**Information:**
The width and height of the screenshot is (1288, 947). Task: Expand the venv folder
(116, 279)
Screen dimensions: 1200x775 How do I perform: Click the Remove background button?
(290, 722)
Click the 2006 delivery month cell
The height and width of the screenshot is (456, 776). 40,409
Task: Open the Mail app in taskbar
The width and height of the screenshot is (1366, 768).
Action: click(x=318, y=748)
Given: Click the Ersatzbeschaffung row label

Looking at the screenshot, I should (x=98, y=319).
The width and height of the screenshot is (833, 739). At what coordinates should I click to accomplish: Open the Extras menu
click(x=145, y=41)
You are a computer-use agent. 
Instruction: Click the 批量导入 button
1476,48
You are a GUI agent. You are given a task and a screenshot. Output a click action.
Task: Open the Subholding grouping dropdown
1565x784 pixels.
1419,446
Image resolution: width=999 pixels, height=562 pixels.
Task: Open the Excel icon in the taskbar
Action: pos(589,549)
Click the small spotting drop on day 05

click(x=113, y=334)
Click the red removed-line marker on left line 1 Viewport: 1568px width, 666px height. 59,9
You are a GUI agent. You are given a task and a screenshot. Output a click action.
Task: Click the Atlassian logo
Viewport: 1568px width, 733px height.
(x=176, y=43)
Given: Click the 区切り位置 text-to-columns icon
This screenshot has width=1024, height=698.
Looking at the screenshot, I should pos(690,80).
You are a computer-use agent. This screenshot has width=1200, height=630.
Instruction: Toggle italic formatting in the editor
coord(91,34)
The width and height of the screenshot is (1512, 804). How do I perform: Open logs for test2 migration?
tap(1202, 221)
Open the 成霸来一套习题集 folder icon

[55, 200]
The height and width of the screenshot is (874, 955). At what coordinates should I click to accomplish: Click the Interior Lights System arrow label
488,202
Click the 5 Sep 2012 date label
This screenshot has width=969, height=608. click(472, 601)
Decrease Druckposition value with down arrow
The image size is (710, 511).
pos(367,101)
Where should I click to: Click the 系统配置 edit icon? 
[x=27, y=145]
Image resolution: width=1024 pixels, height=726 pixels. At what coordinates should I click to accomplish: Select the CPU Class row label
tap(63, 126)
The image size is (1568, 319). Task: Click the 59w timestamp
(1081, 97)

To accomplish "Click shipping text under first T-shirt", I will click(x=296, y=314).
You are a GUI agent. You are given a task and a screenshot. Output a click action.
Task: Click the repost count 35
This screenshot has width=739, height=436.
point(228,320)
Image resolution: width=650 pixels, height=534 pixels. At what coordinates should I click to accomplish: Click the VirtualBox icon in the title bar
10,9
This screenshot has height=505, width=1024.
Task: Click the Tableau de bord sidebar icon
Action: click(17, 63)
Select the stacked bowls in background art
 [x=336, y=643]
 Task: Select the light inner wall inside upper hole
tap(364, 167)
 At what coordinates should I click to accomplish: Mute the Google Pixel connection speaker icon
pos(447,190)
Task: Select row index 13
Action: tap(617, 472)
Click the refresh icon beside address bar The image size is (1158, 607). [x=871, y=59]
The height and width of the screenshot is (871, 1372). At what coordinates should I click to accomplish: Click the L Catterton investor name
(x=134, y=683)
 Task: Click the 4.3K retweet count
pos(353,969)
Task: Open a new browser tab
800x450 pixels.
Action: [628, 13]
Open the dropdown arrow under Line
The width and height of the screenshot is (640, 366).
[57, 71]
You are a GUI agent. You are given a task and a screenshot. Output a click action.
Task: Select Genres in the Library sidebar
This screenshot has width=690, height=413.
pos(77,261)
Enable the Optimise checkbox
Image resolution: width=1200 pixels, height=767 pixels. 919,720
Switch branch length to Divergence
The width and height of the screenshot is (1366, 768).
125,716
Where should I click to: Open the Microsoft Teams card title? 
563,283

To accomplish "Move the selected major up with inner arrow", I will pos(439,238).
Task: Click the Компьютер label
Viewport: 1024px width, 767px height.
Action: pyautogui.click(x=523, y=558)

**Directions for this task:**
Your task is to transcribe, with no changes, only the lines of the listing above that lie between the line holding "Instruction: Click the 批量导入 button" and the line holding "Task: Open the Subholding grouping dropdown", inclusive.

**Task answer:**
Instruction: Click the 批量导入 button
1476,48
You are a GUI agent. You are given a task and a screenshot. Output a click action.
Task: Open the Subholding grouping dropdown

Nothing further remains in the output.